Sixty-one people face a fourth night snowed in at Britain’s highest pub with a best-dressed snowman competition planned on Monday to pass the time.
Guests who had travelled to the 17th-century Tan Hill Inn in the Yorkshire Dales on Friday night to watch an Oasis tribute band have been trapped ever since as Storm Arwen hit the UK, with staff laying on pub quizzes, board games and karaoke for entertainment.
Blizzards causing 9ft-high snow drifts meant a tunnel had to be cut from the front door, but roads remained impassable owing to fallen power cables that had blown over in the high winds. Mountain rescuers had made it through the snow to attend to one guest who needed medical attention for an ongoing condition.
Mosts of the guests, who are all adults, slept on sofas and mattresses spread on the stone-flagged floor and had access to showers.

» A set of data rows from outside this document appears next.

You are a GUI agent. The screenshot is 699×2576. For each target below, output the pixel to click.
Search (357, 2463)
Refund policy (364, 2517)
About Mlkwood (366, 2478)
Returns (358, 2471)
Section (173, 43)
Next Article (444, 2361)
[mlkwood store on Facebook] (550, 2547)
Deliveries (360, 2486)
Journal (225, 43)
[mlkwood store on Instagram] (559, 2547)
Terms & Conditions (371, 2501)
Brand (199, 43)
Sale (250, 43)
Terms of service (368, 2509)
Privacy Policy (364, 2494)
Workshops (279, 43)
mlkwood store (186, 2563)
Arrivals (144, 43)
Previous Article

As well as acoustic performances by Noasis – now nicknamed Snow-asis, according to the pub’s general manager, Nicola Townsend – the group have watched films shown on a projector and enjoyed a traditional Sunday lunch.
“We were supposed to have a best-dressed snowman competition, but the temperatures just been too cold out there. So if we get stuck today, I think that might be on the agenda” Townsend, 52, told BBC Radio 4’s the Today programme.

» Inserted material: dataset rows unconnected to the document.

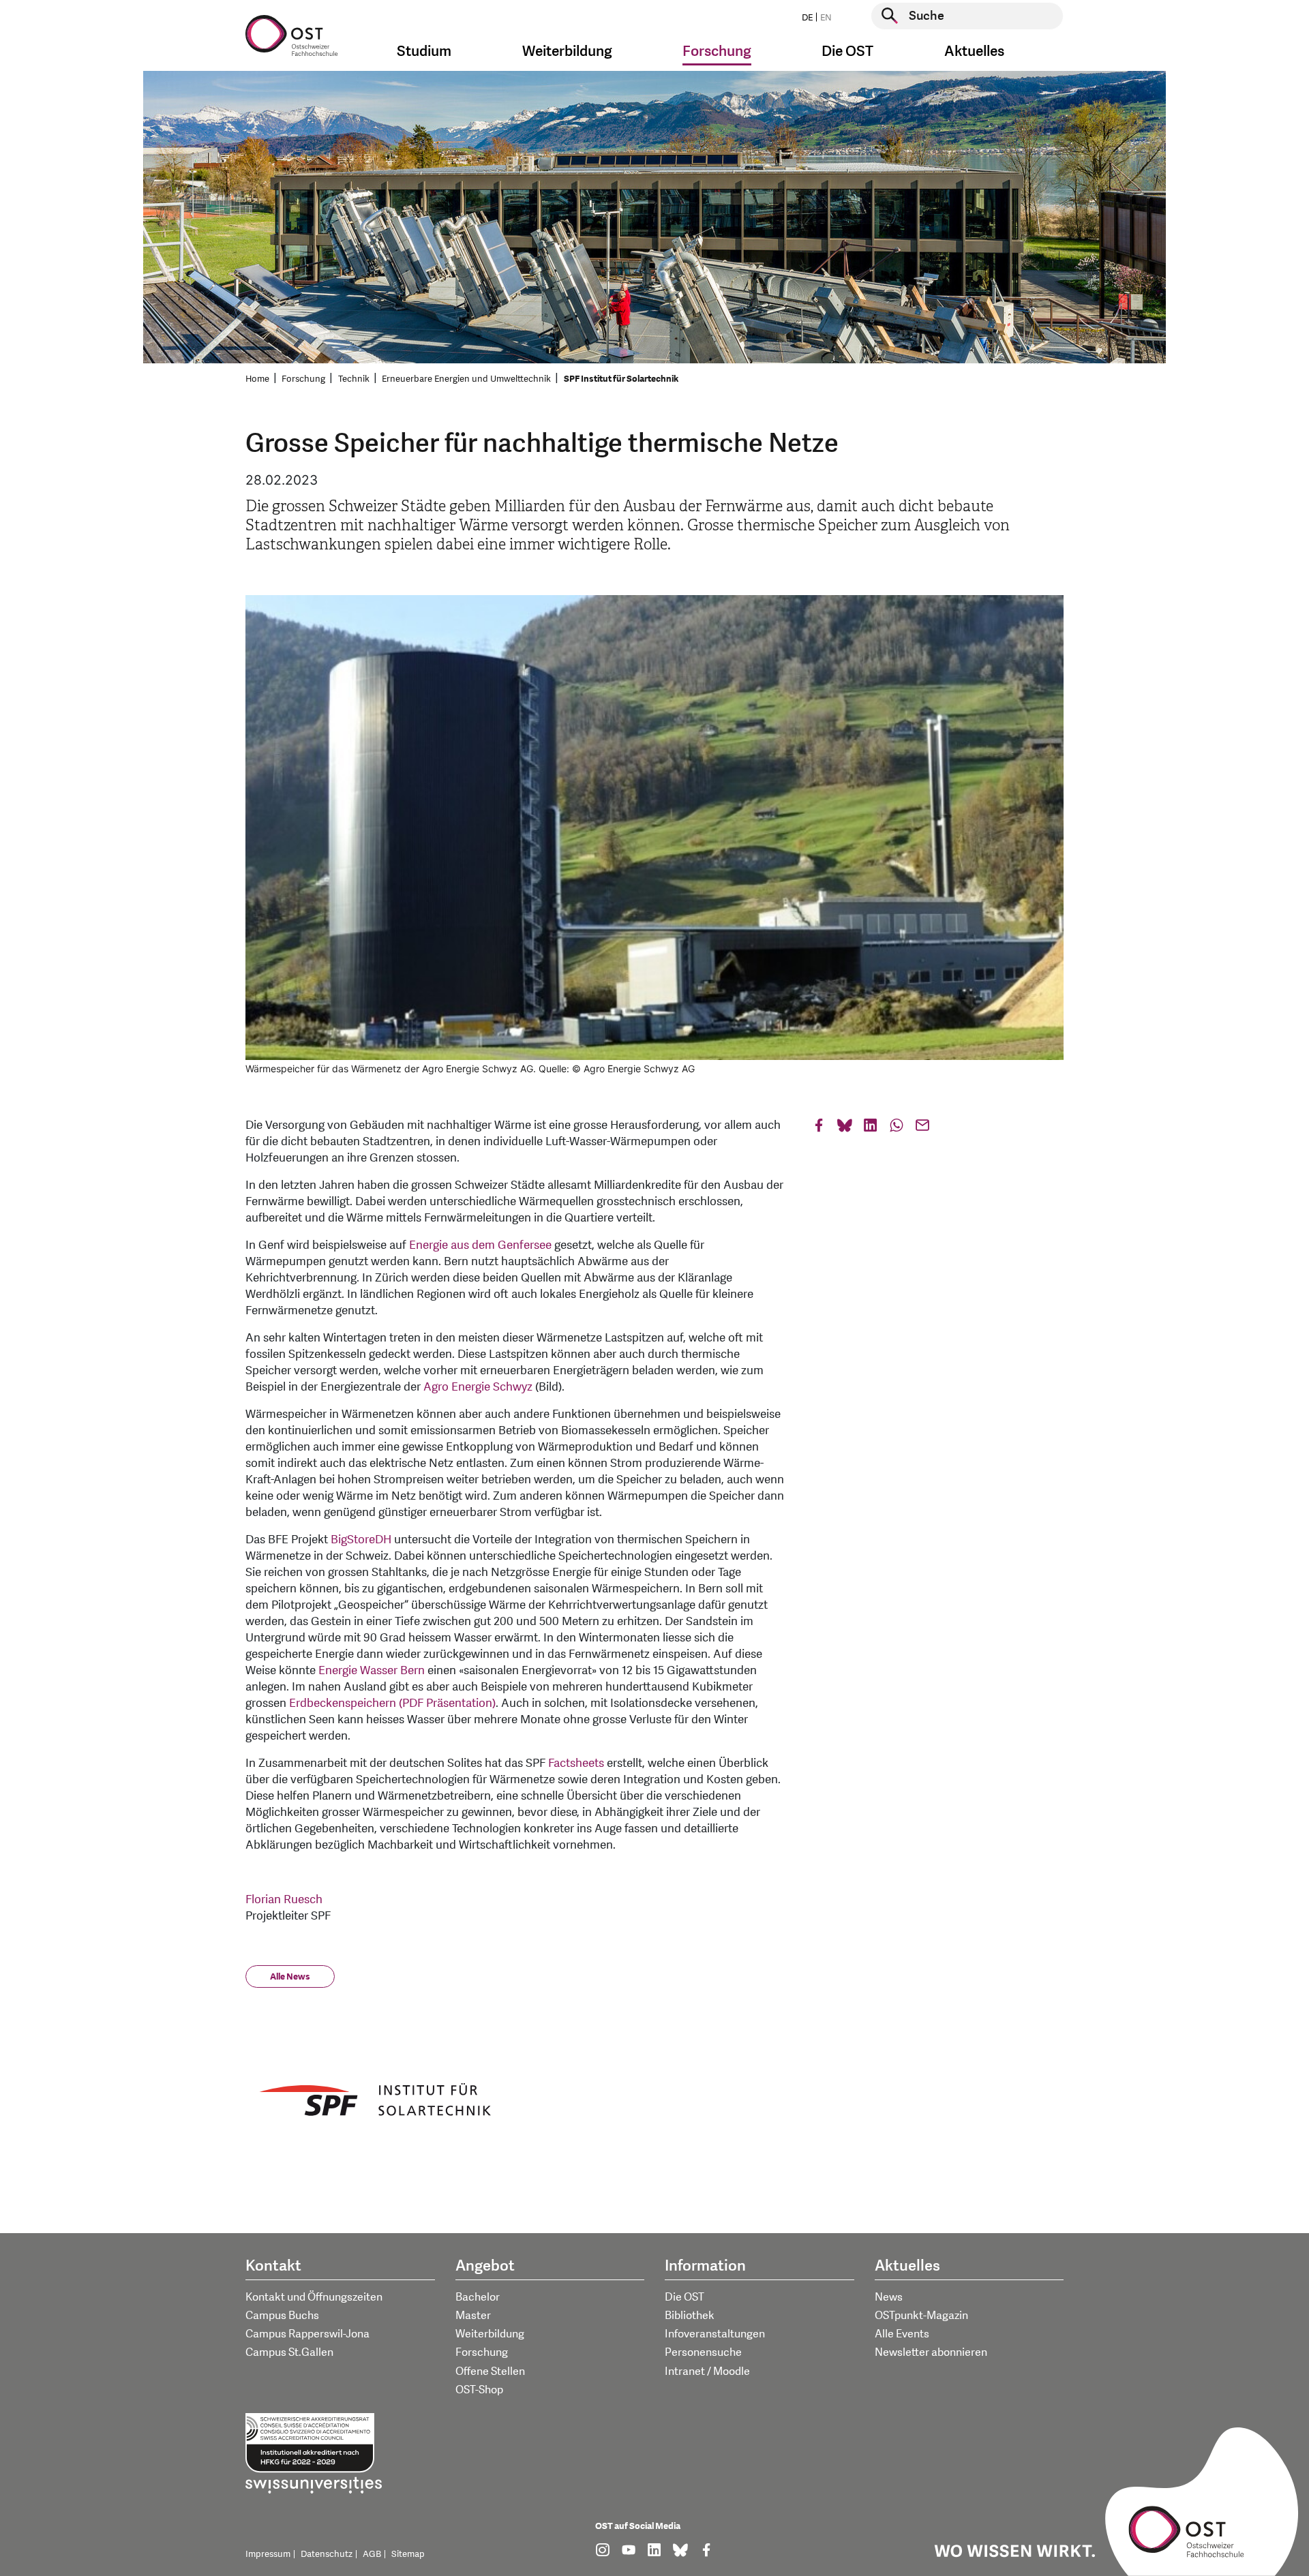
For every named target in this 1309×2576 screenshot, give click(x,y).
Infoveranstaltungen (715, 2334)
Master (473, 2315)
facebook (818, 1128)
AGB (372, 2554)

The group will find out on Monday whether roads have been cleared enough to leave but are already planning a reunion.
As well as food, drink and entertainment, Townsend said staff “have made sure that personal hygiene has been taken care of”.
“We’ve all become really good friends actually, the people that are here. I’ve said this before and it sounds a bit like a cliché, but they came as strangers and they’re leaving as friends, they truly are”, she added.
This is not the Tan Hall Inn’s first snow-in. The pub, which stands 528 metres above sea level, housed staff and four guests for five days in 2013 after deep snow drifts cut off the road.
Tracy Daly, the pub’s then landlady, told the BBC that the stranded punters had helped out staff members and most importantly, the beer had not run out.